Tourists likely don’t see her or know her name but if she is successful, they’ll go home and remember the interesting, mostly unknown tales she has culled from the city's past.
Lloyd is the historian for Historic Philadelphia, an organization dedicated to showcasing the area's history. She writes the scripts for the city’s 10 storytelling benches located around the historic district, where staff perform free, roughly five-minute-long narratives about a piece of Philadelphia’s past that were in all likelihood found and brought to life by Lloyd. The benches were launched in 2005.
“If you can tell a story that is rich and complete and completely engages kids, Adults are going to get pulled in it too, because human beings are wired to want to tell and hear stories.” – Sandra Mackenzie Lloyd, historian
“The idea is to make history personal and accessible,” Lloyd said. “To let people know that folks just like us did things that were important and had an impact on their world.”
Lloyd’s job is to make the tales simultaneously educational and compelling enough to attract tourists – and their dollars – to the city.
Lloyd, 62, has a slight build and angular features which come alive when she hits on a critical point. Like an actor, she occasionally breaks into accents when she talks or quotes others.
She's been interested in American history since she was in kindergarten when she wrote, starred in and directed a play about Betsy Ross, the woman widely credited with creating the first American flag in Philadelphia in 1976.
“It lasted through my whole kindergarten year and we had numerous performances, it was actually pretty embarrassing,” she said. “History was always my thing from the time I was a tiny person.”
Growing up, she collected and sold antiques with her mother before attending Smith College as an American Studies major. In graduate school, she learned about museum curation and received a master’s degree. While curation allowed her to focus on history, she said her real passion was storytelling.
She writes in her home office, working surrounded on three sides by books that aid her hunt for stories and are packed with post-it notes to highlight her research. Her aim is to find moments or details that aren’t necessarily well known.

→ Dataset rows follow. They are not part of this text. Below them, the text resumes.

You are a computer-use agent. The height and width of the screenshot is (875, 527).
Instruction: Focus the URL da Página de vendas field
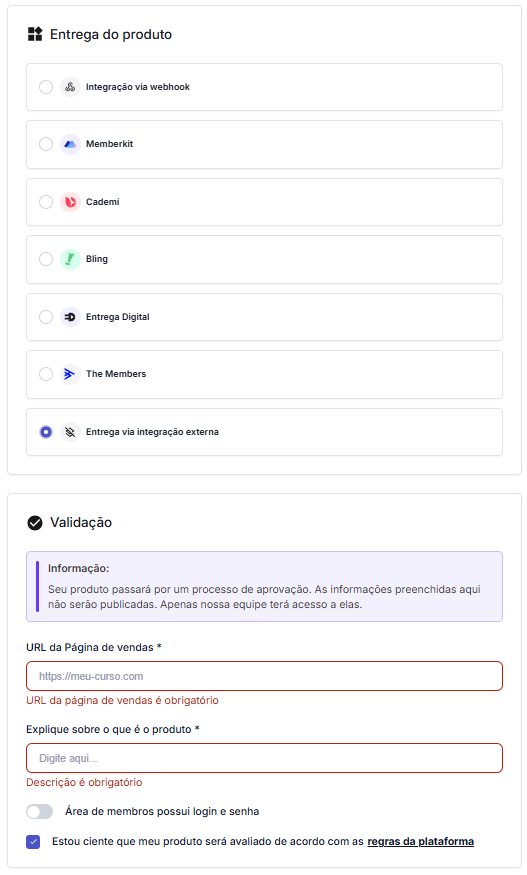(x=265, y=676)
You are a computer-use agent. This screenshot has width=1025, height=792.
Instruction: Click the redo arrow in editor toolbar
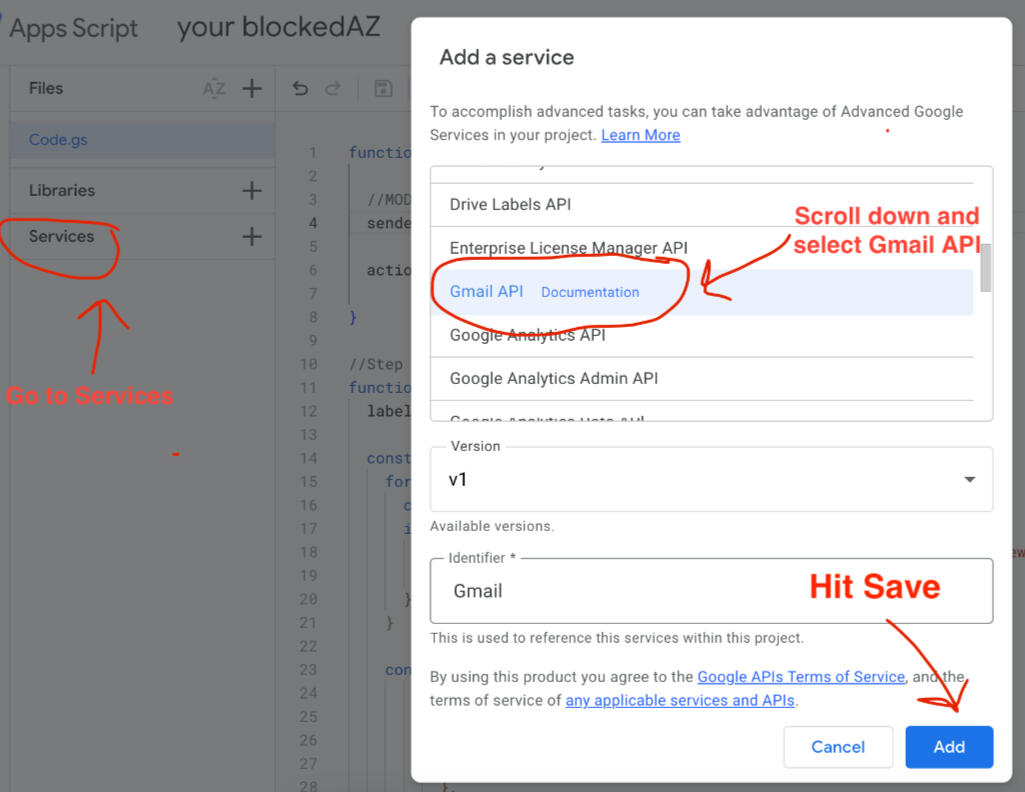[333, 88]
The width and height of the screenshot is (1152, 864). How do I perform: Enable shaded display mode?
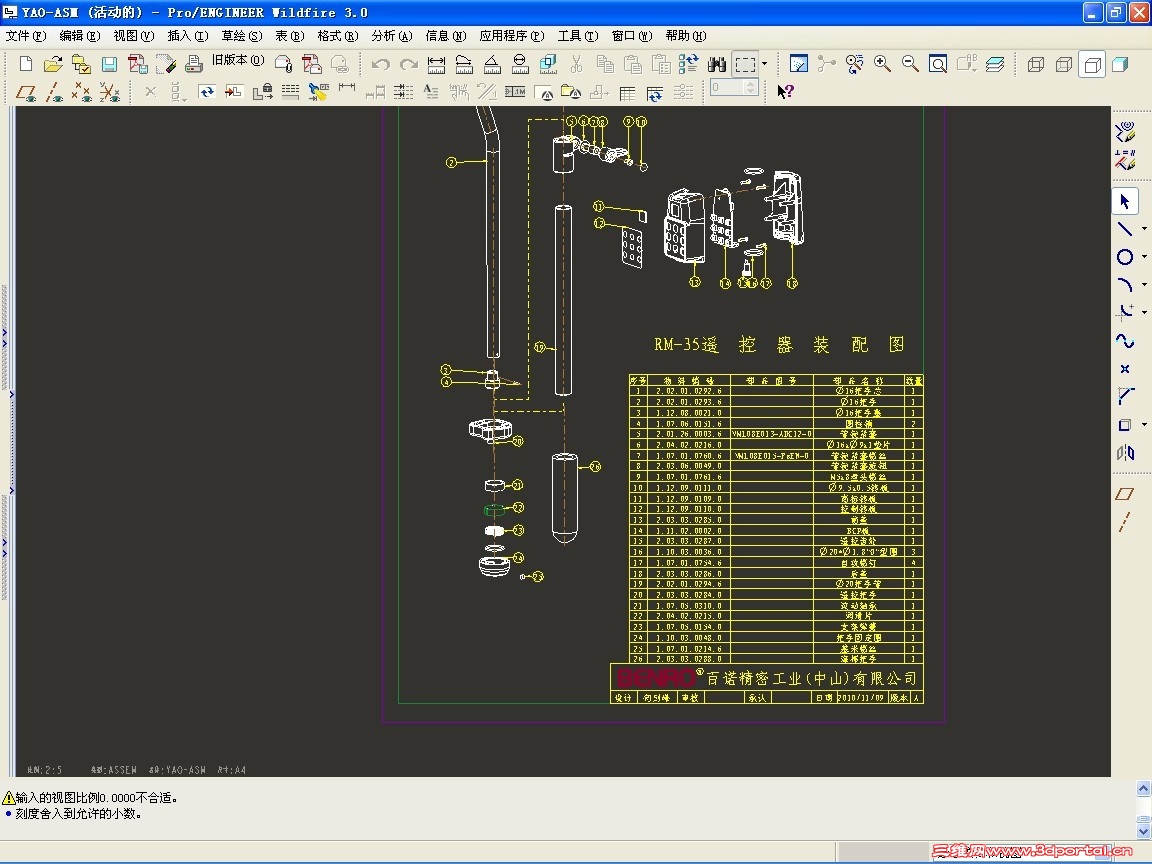point(1120,64)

For example, she remembers reading Walter Isaacson’s biography of Ben Franklin and learning about a time in 1776 when Franklin stayed in a tavern with future president John Adams during a trip to New York. She turned that encounter into a script which began: “Those Founding Fathers, they really liked each other, right? Always got along, right? Never argued, right? WRONG!”
The story goes on to explain how Franklin wanted the tavern window open to let the air circulate while Adams, who has an enduring reputation for crankiness, did not like fresh air and wanted to keep it closed.
“It is this moment where you get these two Founding Fathers in their nightclothes fighting about the window,” she said of what attracted her to this tidbit of American history. “It says a lot about their personalities.”
Historic Philadelphia storyteller Tom Hogg explains to Katie Lee and her sons the story how George Washington lead the first massive inoculation movement to help fight smallpox. (Thom Carroll/PhillyVoice)
Her scripts touch on some tougher topics as well, such as slavery. About half her story scripts, Lloyd said, contain some degree of her own views on history.
As a recent example, Lloyd said she grew frustrated with people who refused to vaccinate their children. In response, she wrote about George Washington’s decision to inoculate his army against smallpox – a decision that was central to his victory.
“That was personally one of the more satisfying new stories,” she said.
Writing a new story often takes a week but when an idea strikes it can be drafted as quickly as the same day. On the long end, a topic can ferment and take several years before it becomes a final product, Lloyd said.
Lloyd is not the only person to have a hand in how the stories are presented.
The pieces are run by other historians to make sure they are accurate. Coxey Toogood, a historian at Independence National Historical Park, is a frequent consultant.
Toogood said that while she has made a few corrections or suggested a slight change of meaning in the past, “of late, I have not had much to say because she does such a good job.”
“If I do find something, she is incredibly gracious about it.”
Her colleagues also play a key role in finalizing the script and helping with the rehearsals that bring the written words to life through the storytellers.
Lloyd, however, does not perform. When asked if she does any of the actual storytelling, her response was “Lord, no!”
But performers like Courtney Mitchell bring Lloyd's take on Philly history to life.
On a recent Friday at a storytelling bench, Mitchell was sharing the story of Sarah Josepha Hale, who helped push for the modern recognition of Thanksgiving. Constantly in motion, she used a voice loud enough for the stage, gesturing when describing a letter and punctuating the words she was saying with her body.
“If you can tell a story that is rich and complete and completely engages kids,” Lloyd said. “Adults are going to get pulled in it too, because human beings are wired to want to tell and hear stories.”